• _TASK STATEMENT_: An exact transcription of all the entries below is required.

INFORMATION PROVIDED section start

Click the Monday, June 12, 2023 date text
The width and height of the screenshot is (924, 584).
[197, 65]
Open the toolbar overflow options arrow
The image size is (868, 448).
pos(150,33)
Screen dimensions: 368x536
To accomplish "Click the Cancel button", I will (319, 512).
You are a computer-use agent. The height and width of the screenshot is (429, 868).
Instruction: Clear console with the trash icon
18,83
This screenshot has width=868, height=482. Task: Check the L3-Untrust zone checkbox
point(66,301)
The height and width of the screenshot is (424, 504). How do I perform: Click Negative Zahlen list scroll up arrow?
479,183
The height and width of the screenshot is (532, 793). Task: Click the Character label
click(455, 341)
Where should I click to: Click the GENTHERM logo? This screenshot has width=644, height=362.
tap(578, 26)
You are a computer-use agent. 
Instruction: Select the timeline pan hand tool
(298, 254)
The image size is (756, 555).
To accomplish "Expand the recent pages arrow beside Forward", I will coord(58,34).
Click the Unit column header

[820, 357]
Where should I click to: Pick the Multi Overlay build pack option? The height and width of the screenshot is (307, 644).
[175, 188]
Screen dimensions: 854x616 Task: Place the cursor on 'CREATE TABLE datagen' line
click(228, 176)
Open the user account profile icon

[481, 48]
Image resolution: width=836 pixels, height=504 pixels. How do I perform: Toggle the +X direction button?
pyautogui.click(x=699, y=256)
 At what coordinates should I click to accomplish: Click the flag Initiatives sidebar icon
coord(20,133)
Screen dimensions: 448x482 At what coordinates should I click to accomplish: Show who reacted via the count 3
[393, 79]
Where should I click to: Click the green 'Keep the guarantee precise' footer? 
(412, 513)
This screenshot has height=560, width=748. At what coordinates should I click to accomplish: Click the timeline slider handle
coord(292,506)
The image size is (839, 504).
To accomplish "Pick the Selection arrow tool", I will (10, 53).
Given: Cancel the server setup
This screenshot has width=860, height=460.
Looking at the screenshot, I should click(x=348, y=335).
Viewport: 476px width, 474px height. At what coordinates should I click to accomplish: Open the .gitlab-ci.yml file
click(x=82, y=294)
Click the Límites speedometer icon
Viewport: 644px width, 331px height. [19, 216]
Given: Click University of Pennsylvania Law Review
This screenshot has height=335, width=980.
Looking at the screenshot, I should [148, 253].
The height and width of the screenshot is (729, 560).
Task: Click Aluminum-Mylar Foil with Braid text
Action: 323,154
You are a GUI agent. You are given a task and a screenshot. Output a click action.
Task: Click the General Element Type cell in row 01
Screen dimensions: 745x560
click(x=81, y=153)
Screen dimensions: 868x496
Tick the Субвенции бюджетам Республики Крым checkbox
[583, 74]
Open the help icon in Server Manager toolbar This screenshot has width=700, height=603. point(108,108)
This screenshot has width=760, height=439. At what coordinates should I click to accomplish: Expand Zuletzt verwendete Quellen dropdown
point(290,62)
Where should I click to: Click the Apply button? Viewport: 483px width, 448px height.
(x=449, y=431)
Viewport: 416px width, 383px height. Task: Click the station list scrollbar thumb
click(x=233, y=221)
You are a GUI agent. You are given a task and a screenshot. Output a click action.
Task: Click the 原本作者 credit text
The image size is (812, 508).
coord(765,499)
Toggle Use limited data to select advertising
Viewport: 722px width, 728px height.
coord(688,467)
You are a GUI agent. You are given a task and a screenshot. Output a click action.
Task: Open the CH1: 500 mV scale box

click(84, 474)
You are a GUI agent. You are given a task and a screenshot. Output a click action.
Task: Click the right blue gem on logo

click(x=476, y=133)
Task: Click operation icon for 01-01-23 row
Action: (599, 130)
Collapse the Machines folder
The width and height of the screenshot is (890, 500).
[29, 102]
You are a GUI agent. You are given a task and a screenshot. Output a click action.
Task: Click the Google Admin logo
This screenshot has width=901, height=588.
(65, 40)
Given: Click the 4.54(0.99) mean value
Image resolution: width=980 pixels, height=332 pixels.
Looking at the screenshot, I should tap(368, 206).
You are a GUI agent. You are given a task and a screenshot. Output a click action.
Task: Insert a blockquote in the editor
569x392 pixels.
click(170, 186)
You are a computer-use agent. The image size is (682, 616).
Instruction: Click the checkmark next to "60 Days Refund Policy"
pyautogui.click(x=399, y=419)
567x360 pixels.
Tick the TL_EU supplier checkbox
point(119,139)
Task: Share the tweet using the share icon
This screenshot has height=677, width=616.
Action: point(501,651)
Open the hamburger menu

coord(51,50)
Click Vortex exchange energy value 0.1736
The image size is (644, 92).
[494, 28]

INFORMATION PROVIDED section end

• _WRITTEN RESPONSE_:
Click the Monday, June 12, 2023 date text
The width and height of the screenshot is (924, 584).
[197, 65]
Open the toolbar overflow options arrow
The image size is (868, 448).
pos(150,33)
Screen dimensions: 368x536
To accomplish "Click the Cancel button", I will (319, 512).
You are a computer-use agent. The height and width of the screenshot is (429, 868).
Instruction: Clear console with the trash icon
18,83
This screenshot has width=868, height=482. Task: Check the L3-Untrust zone checkbox
point(66,301)
The height and width of the screenshot is (424, 504). How do I perform: Click Negative Zahlen list scroll up arrow?
479,183
The height and width of the screenshot is (532, 793). Task: Click the Character label
click(455, 341)
Where should I click to: Click the GENTHERM logo? This screenshot has width=644, height=362.
tap(578, 26)
You are a computer-use agent. 
Instruction: Select the timeline pan hand tool
(298, 254)
The image size is (756, 555).
To accomplish "Expand the recent pages arrow beside Forward", I will coord(58,34).
Click the Unit column header

[820, 357]
Where should I click to: Pick the Multi Overlay build pack option? The height and width of the screenshot is (307, 644).
[175, 188]
Screen dimensions: 854x616 Task: Place the cursor on 'CREATE TABLE datagen' line
click(228, 176)
Open the user account profile icon

[481, 48]
Image resolution: width=836 pixels, height=504 pixels. How do I perform: Toggle the +X direction button?
pyautogui.click(x=699, y=256)
 At what coordinates should I click to accomplish: Click the flag Initiatives sidebar icon
coord(20,133)
Screen dimensions: 448x482 At what coordinates should I click to accomplish: Show who reacted via the count 3
[393, 79]
Where should I click to: Click the green 'Keep the guarantee precise' footer? 
(412, 513)
This screenshot has height=560, width=748. At what coordinates should I click to accomplish: Click the timeline slider handle
coord(292,506)
The image size is (839, 504).
To accomplish "Pick the Selection arrow tool", I will (10, 53).
Given: Cancel the server setup
This screenshot has width=860, height=460.
Looking at the screenshot, I should click(x=348, y=335).
Viewport: 476px width, 474px height. At what coordinates should I click to accomplish: Open the .gitlab-ci.yml file
click(x=82, y=294)
Click the Límites speedometer icon
Viewport: 644px width, 331px height. [19, 216]
Given: Click University of Pennsylvania Law Review
This screenshot has height=335, width=980.
Looking at the screenshot, I should [148, 253].
The height and width of the screenshot is (729, 560).
Task: Click Aluminum-Mylar Foil with Braid text
Action: 323,154
You are a GUI agent. You are given a task and a screenshot. Output a click action.
Task: Click the General Element Type cell in row 01
Screen dimensions: 745x560
click(x=81, y=153)
Screen dimensions: 868x496
Tick the Субвенции бюджетам Республики Крым checkbox
[583, 74]
Open the help icon in Server Manager toolbar This screenshot has width=700, height=603. point(108,108)
This screenshot has width=760, height=439. At what coordinates should I click to accomplish: Expand Zuletzt verwendete Quellen dropdown
point(290,62)
Where should I click to: Click the Apply button? Viewport: 483px width, 448px height.
(x=449, y=431)
Viewport: 416px width, 383px height. Task: Click the station list scrollbar thumb
click(x=233, y=221)
You are a GUI agent. You are given a task and a screenshot. Output a click action.
Task: Click the 原本作者 credit text
The image size is (812, 508).
coord(765,499)
Toggle Use limited data to select advertising
Viewport: 722px width, 728px height.
coord(688,467)
You are a GUI agent. You are given a task and a screenshot. Output a click action.
Task: Open the CH1: 500 mV scale box

click(84, 474)
You are a GUI agent. You are given a task and a screenshot. Output a click action.
Task: Click the right blue gem on logo

click(x=476, y=133)
Task: Click operation icon for 01-01-23 row
Action: (599, 130)
Collapse the Machines folder
The width and height of the screenshot is (890, 500).
[29, 102]
You are a GUI agent. You are given a task and a screenshot. Output a click action.
Task: Click the Google Admin logo
This screenshot has width=901, height=588.
(65, 40)
Given: Click the 4.54(0.99) mean value
Image resolution: width=980 pixels, height=332 pixels.
Looking at the screenshot, I should tap(368, 206).
You are a GUI agent. You are given a task and a screenshot. Output a click action.
Task: Insert a blockquote in the editor
569x392 pixels.
click(170, 186)
You are a computer-use agent. The image size is (682, 616).
Instruction: Click the checkmark next to "60 Days Refund Policy"
pyautogui.click(x=399, y=419)
567x360 pixels.
Tick the TL_EU supplier checkbox
point(119,139)
Task: Share the tweet using the share icon
This screenshot has height=677, width=616.
Action: point(501,651)
Open the hamburger menu

coord(51,50)
Click Vortex exchange energy value 0.1736
The image size is (644, 92).
[494, 28]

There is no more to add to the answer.